>> begin Extract
Rarely, a moment arrives in a nation’s history when reality hits, and it realises that it is not the power it was, not the force it fancies itself to be, and that it cannot get what it wants because other, stronger nations, won’t allow it to.

It is becoming more obvious that Brexit is just such a moment for the UK. As Theresa May asks us to consider what the historians will say, it is a nice moment to suggest that they shouldn’t heap the blame on her. She made her mistakes, heaven knows, but the fundamental problem for her is that the EU is, roughly, ten times bigger than the UK. In population, in economic heft, in terms of the scale it can bring to its negotiations with other economic superpowers such as the US, China, India and Japan.

The British were not able to get the Brexit they’d like – to have their cake and eat it – because the EU could say no to that proposition, and they did. We had few cards to play – the budget contributions, keeping EU citizens as “hostages” (counterproductive anyway), their loss of the City as a pool of capital, and impeding the “import” of everything from French cheese to Polish plumbers. In the end, they had far more.

So they told us where to get off: what did we expect. It has happened before. Politicians occasionally – not enough – mention “Suez” as a moment of similar national crisis and humiliation. The parallels are close. Back in 1956 the British government believed that it could still play a global role, as a “great power”. We’d won the war, after all. We disliked the Egyptians nationalising the Suez Canal, through which all of our oil and much other trade used to flow, to and from what is nowadays termed “global Britain”. We joined with the French, a similarly post-imperial medium sized European power and the Israelis to collude in an invasion of Egypt. The idea, entirely pre-planned (in a secret treaty, the Sevres accord), was the Israelis would invade Sinai, and then the British and French would invade, secure the canal for international security and to break up the fight.

All went well – it was a military success – until the Americans found out about it. They were furious, because it interfered with their Cold War policies, and told the British to pack it in and get out. If we didn’t, they told the government, they would crush the pound, and thus inflict huge economic damage on the UK's economy and banking system. The British thus came face-to-face with the limits of their power. They couldn’t do what they want. So we and the French retreated. Humiliation. Bitter recriminations. Reputations trashed. Fall of the prime minister.
>> end Extract
>> begin Extracted entries
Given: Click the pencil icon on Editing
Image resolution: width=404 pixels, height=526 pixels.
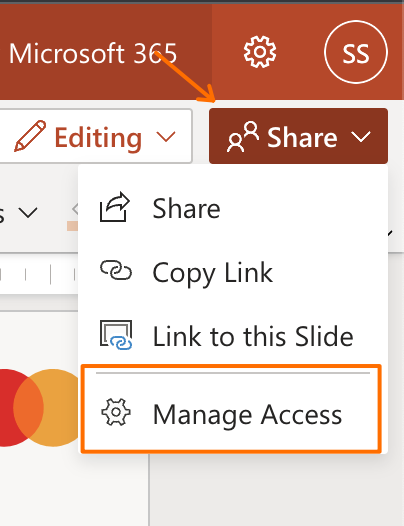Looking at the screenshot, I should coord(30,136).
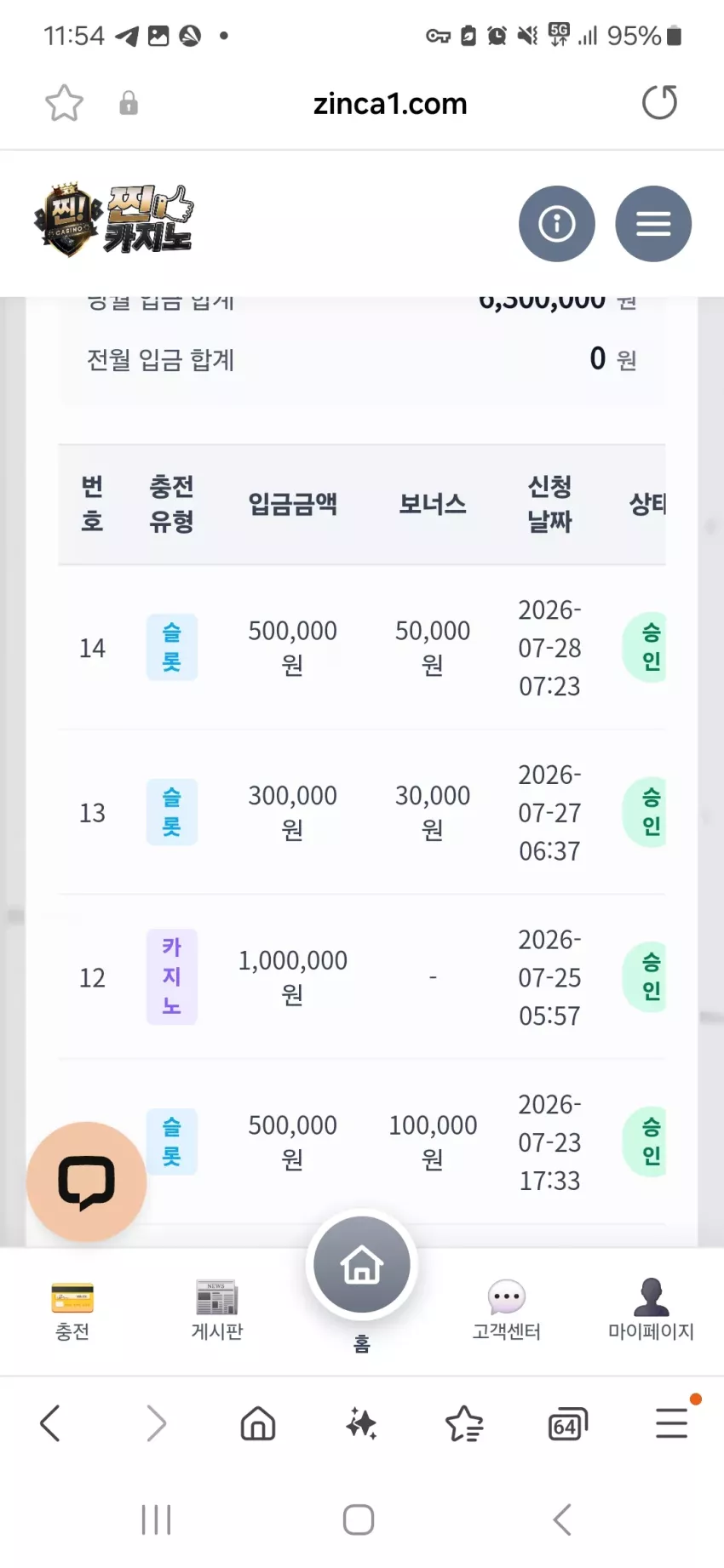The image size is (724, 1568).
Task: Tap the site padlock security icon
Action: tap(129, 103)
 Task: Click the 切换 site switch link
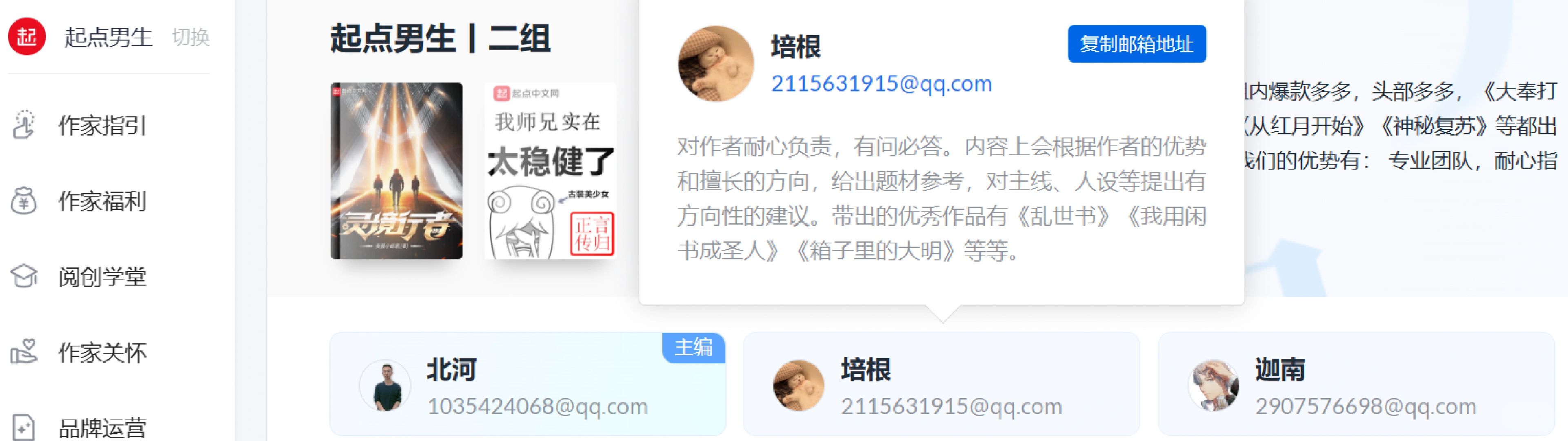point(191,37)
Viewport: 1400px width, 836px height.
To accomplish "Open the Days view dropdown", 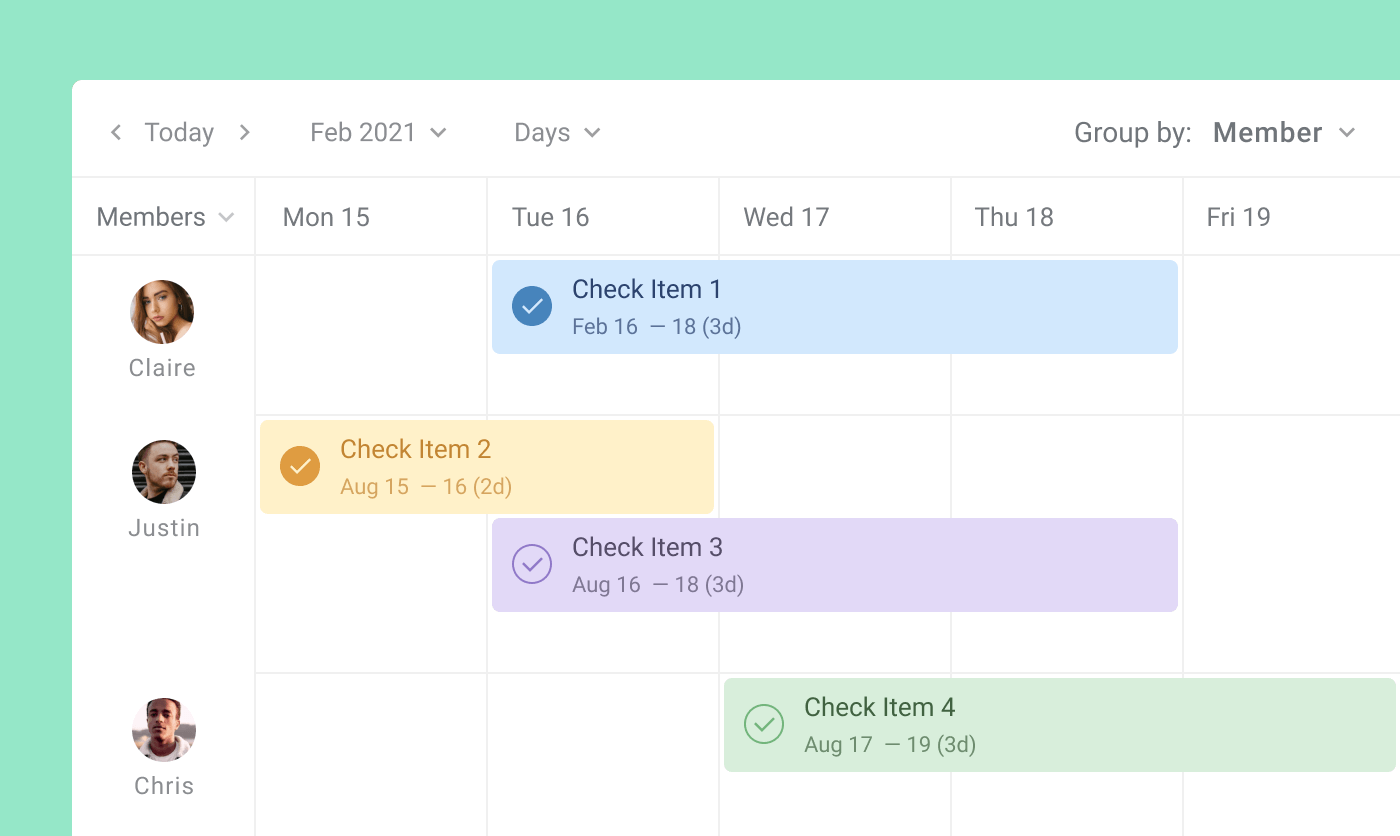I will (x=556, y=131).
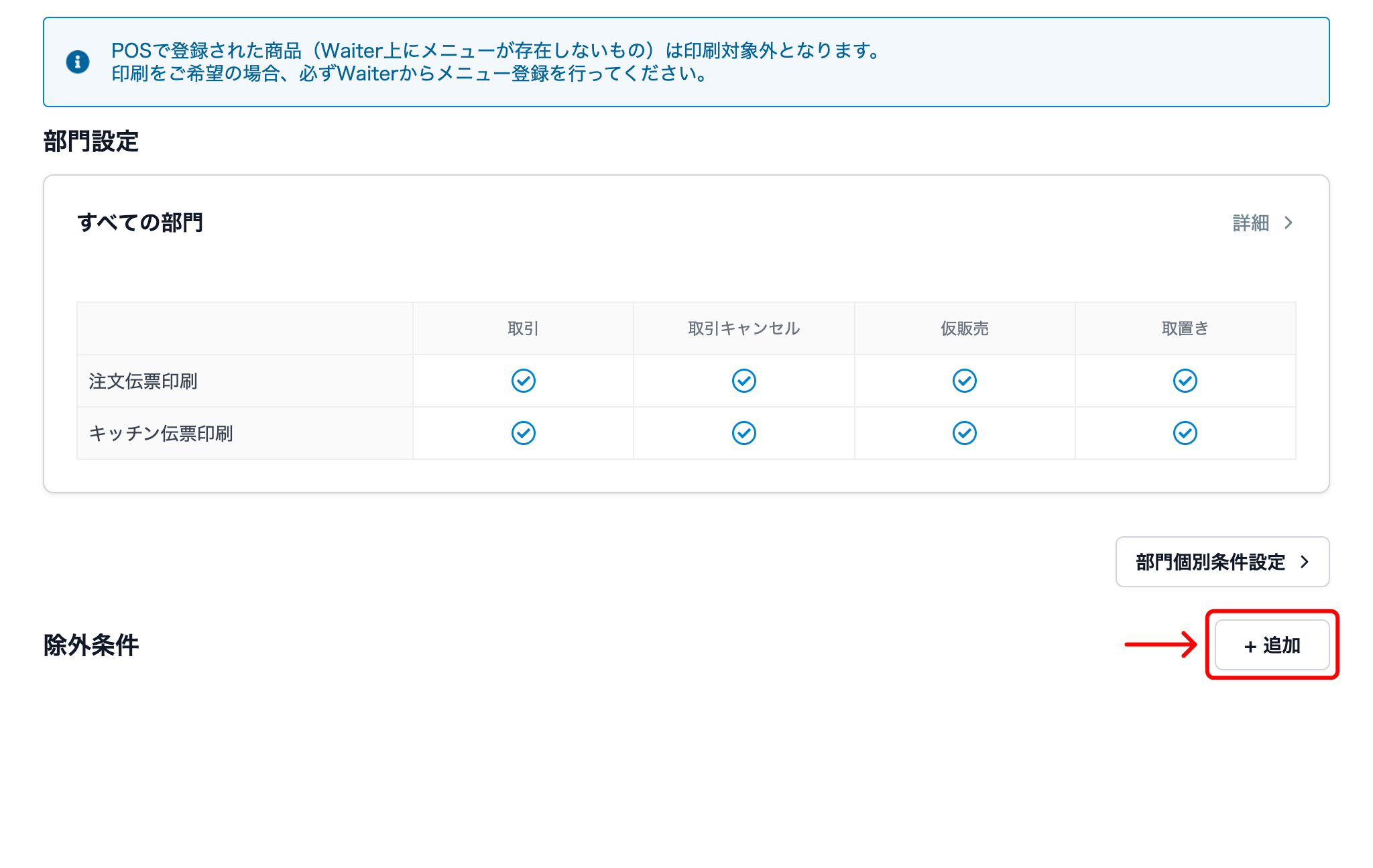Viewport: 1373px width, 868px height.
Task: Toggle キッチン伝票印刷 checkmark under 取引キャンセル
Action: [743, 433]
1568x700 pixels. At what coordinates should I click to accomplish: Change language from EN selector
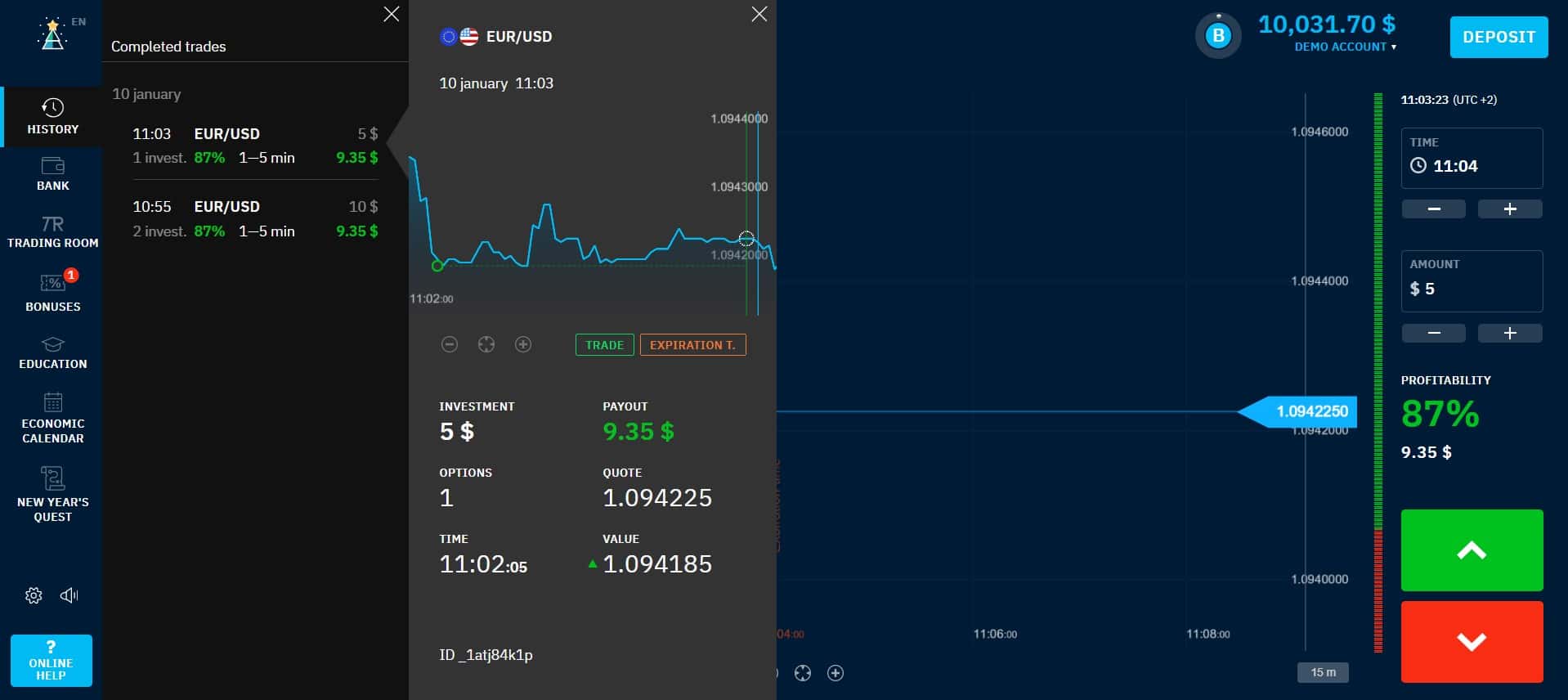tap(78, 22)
>> end Extracted entries
Print the part of the Brexit and Suez piece starting with "It is becoming" and going on through "India and Japan.", word for word.

It is becoming more obvious that Brexit is just such a moment for the UK. As Theresa May asks us to consider what the historians will say, it is a nice moment to suggest that they shouldn’t heap the blame on her. She made her mistakes, heaven knows, but the fundamental problem for her is that the EU is, roughly, ten times bigger than the UK. In population, in economic heft, in terms of the scale it can bring to its negotiations with other economic superpowers such as the US, China, India and Japan.